I’ve been reluctant to attempt a review of Crimson Glory’s 1988 opus Transcendence for a while now. It’s such a powerful and influential album that I feared I couldn’t do it justice. Then I heard the news of former Crimson Glory vocalist Midnight’s untimely death. I knew the man was struggling with alcoholism (I saw firsthand evidence of this at the ProgPower USA festival in 2006), but I don’t think anyone expected this. I’ve been listening to Midnight’s three albums with Crimson Glory – particularly Transcendence – a lot since I heard the news, so this seems like the appropriate way to pay tribute to the album and the man.
I guess the main elements of Transcendence’s (and Crimson Glory’s) sound are traditional, power and progressive heavy metal – in equal measure. Now that’s a pretty standard formula these days, but in the 80’s it was bands like Fates Warning, Queensryche, Savatage and Crimson Glory who were basically creating from scratch the template so many bands would later follow. We got a good feel for Crimson Glory’s unique sound on the band’s excellent 1986 self-titled debut, but it was Transcendence that really defined Crimson Glory.

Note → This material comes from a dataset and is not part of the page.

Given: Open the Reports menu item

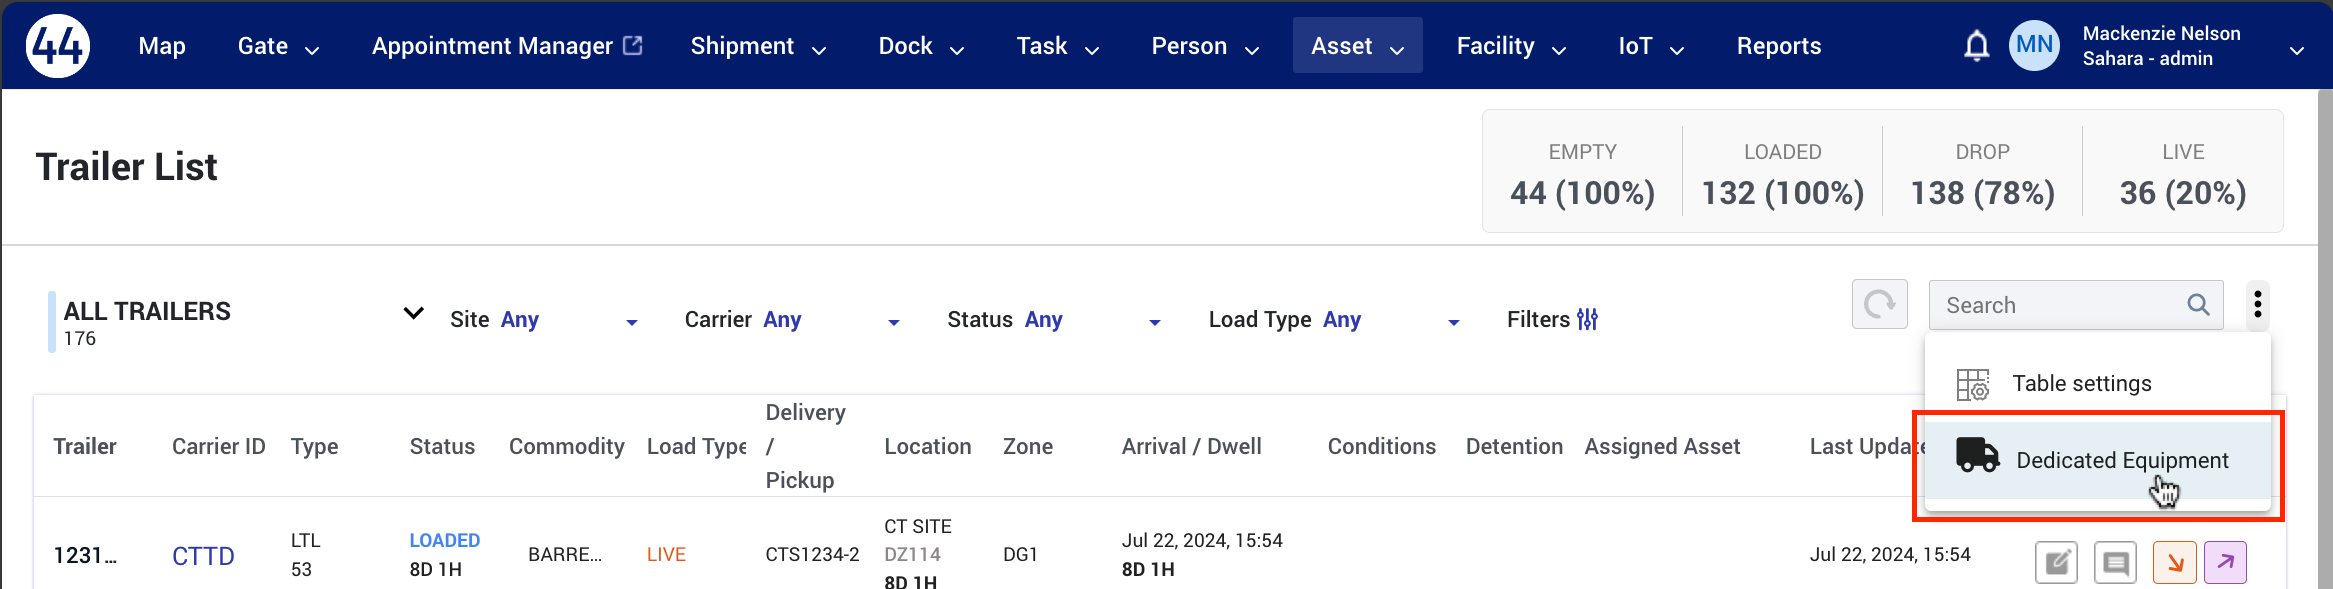Looking at the screenshot, I should pyautogui.click(x=1778, y=46).
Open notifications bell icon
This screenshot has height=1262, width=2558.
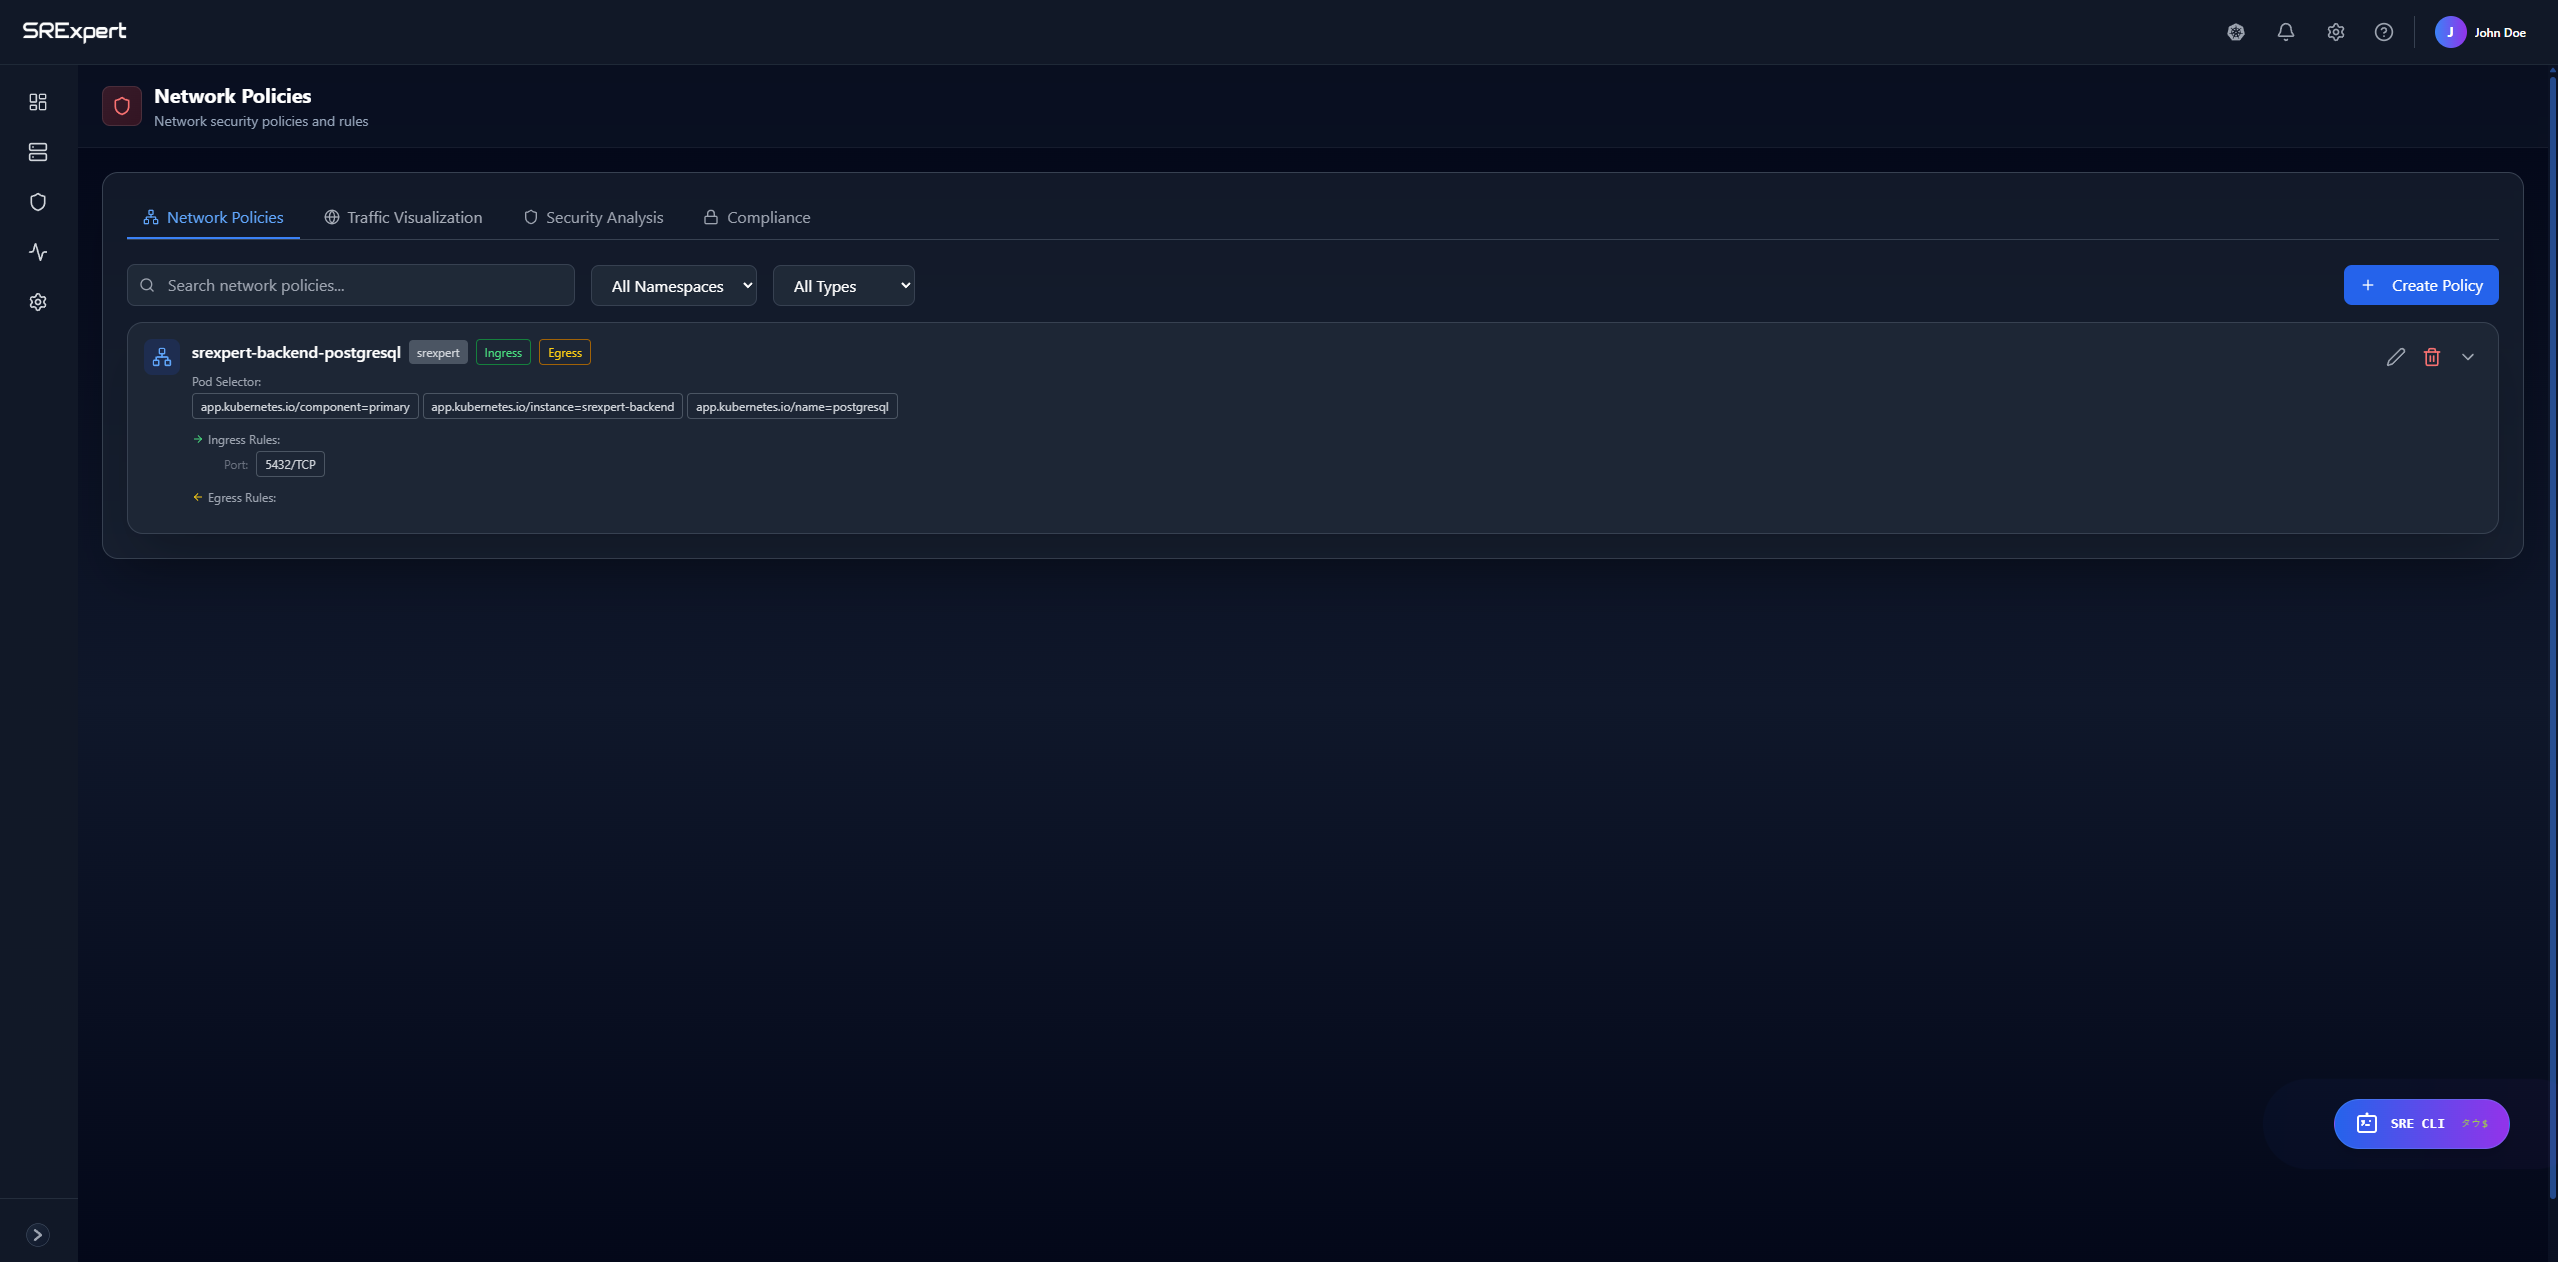[x=2285, y=32]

I still can’t decide if Transcendence is more a power metal or progressive metal album. The instrumentation on display here points in a prog metal direction, but the sheer power and epic dramatic flair of the songs suggests a power metal label. I guess it doesn’t matter in the end. What matters is that albums like Transcendence were among the first metal releases that really showed the world just how far heavy metal could be taken. It was just a stunning display of power, emotion and technical ability. Jon Drenning’s virtuoso guitar work and impeccable songwriting really set the tone for Transcendence, and when paired with Midnight’s contributions, the result was absolutely unforgettable.
Midnight had one of the most unique and instantly recognizable voices in metal, not to mention a vocal register that could shatter glass. He hit notes on “Red Sharks” that I’m pretty sure only dogs can hear. The man’s high-pitched wail was a signature component of Crimson Glory’s sound, as was his considerable songwriting ability. It’s easy to overlook that at first, especially when listening to standard fantasy-inspired numbers like “Masque of the Red Death” and “Where Dragons Rule”, but when you read the lyrics to songs like “Painted Skies”, “Transcendence” and “Lonely”, you really get an insight into the troubled artist behind the silver mask.
Transcendence really is a must have album for all fans of 80’s era heavy metal. It’s a once in a lifetime release, and now that a key member of that lineup is no longer with us, we’ll never see its like again. Rest in peace, Midnight.
Edition Notes: Metal Mind reissued Transcendence in 2008. The reissue – a numbered edition limited to 2,000 copies – comes housed in a digipack with expanded liner notes, digitally remastered sound, and a remixed version of “Lonely” added as a bonus track. The sound quality is the main reason to buy this reissue, as it’s a big improvement over the original. Metal Mind also reissued Crimson Glory and Strange & Beautiful.